The problem is that all these arguments, when translated into action, can have potentially disastrous effects. That’s exactly what Israeli defense officials have been telling the cabinet for a year since Trump and his staff started dropping hints about their intentions.
The West Bank, and even more so the Gaza Strip, are dependent on foreign aid, especially to the refugee camps. The planned American funding cuts could send the economy over a cliff in both territories, especially in Gaza. They could also reignite the violence along the Gaza border just as efforts are being made to restrain it and a Hamas-Israel cease-fire deal seems possible.
This could explain Prime Minister Benjamin Netanyahu’s unusual silence about Trump’s moves on the refugee issue. Normally, one would expect Netanyahu to brag about his influence over the U.S. president’s decisions. That’s what he did over the embassy move, and also over Trump’s second dramatic Israel-related decision, his withdrawal from the nuclear deal with Iran.
But this time, Netanyahu is in a more difficult situation due to his fears of escalation in the territories and the unanimous warnings by the security agencies.
Nevertheless, sooner or later, this restraint will probably end, and the Israeli right will claim that Trump and his staff saw the light only thanks to the detailed explanations they received from Jerusalem.
Meanwhile, the picture painted by Israeli intelligence officials isn’t encouraging. Israel and the Palestinian Authority have been cooperating closely on security and there have been relatively few terrorist incidents. But UNRWA is now preparing to fire thousands of teachers in the West Bank, Gaza and Jordan due to the American funding cuts. And if the school year doesn’t open on time in the West Bank, this could affect the behavior of teens in the refugee camps and worsen the friction with Israeli soldiers.

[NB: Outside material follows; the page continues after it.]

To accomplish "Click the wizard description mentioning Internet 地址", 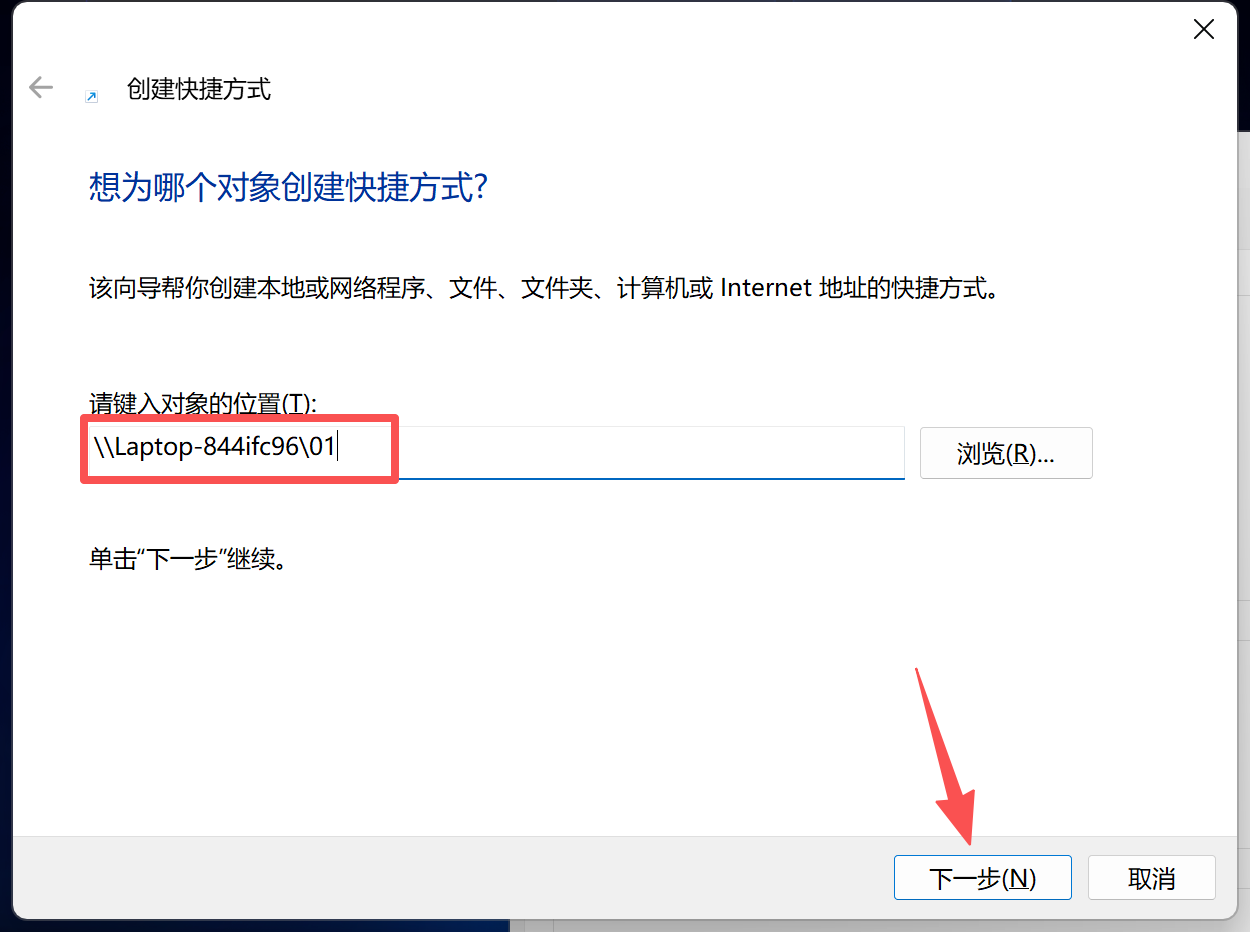I will [x=546, y=289].
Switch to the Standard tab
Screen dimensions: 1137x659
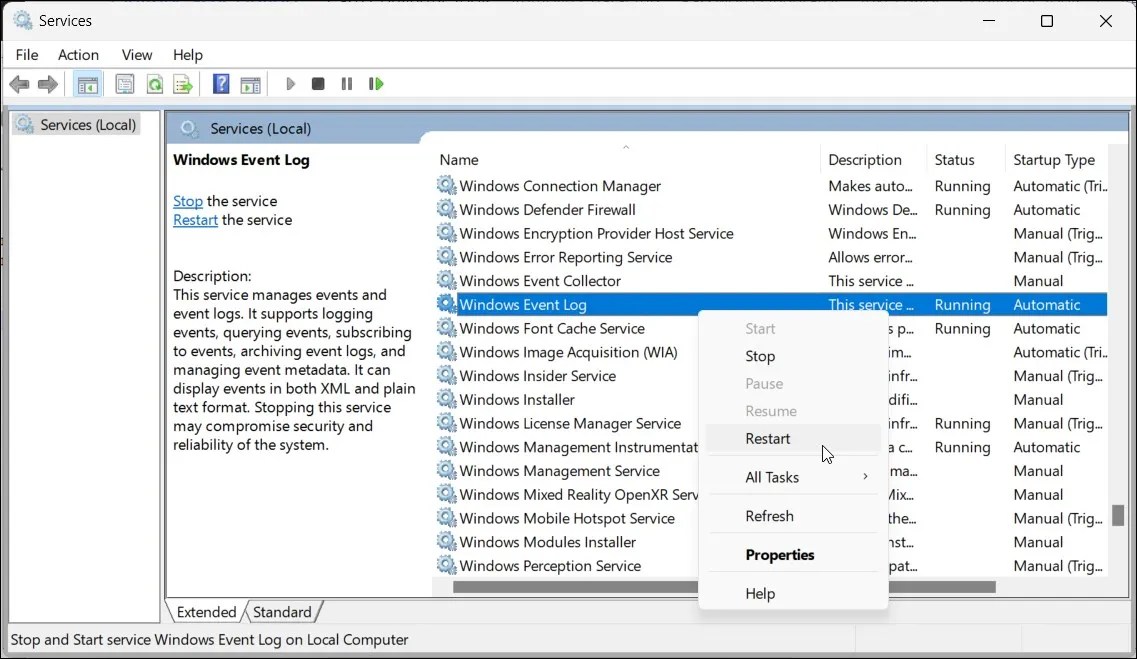click(283, 611)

In Gaza, Hamas is hoping for a boost in the form of an indirect agreement with Israel on a cease-fire, after which Egypt has promised to ease transit through its border and Qatar has promised a new financial-aid package. This deal hasn’t been implemented yet because the PA refuses to take part in it and no alternative has been found through which money from the Gulf can be sent to Gaza.
A cut in UN assistance at a time when the promise of Qatari aid exists only on paper would increase the pressure on Gaza. And if this situation continues for long, it will increase the chances of a new outbreak of violence.
Finally, there’s the issue of principle – Washington’s desire to revamp the definition of a Palestinian refugee. This might please Israel’s government, but defense officials fear that it will prove a bridge too far because for the Palestinians it’s one of the most sensitive issues in the peace process.
All this is happening while Trump’s “deal of the century” keeps being postponed. At this point, it’s hard to know when or even if his proposal for Israeli-Palestinian peace will ever be unveiled.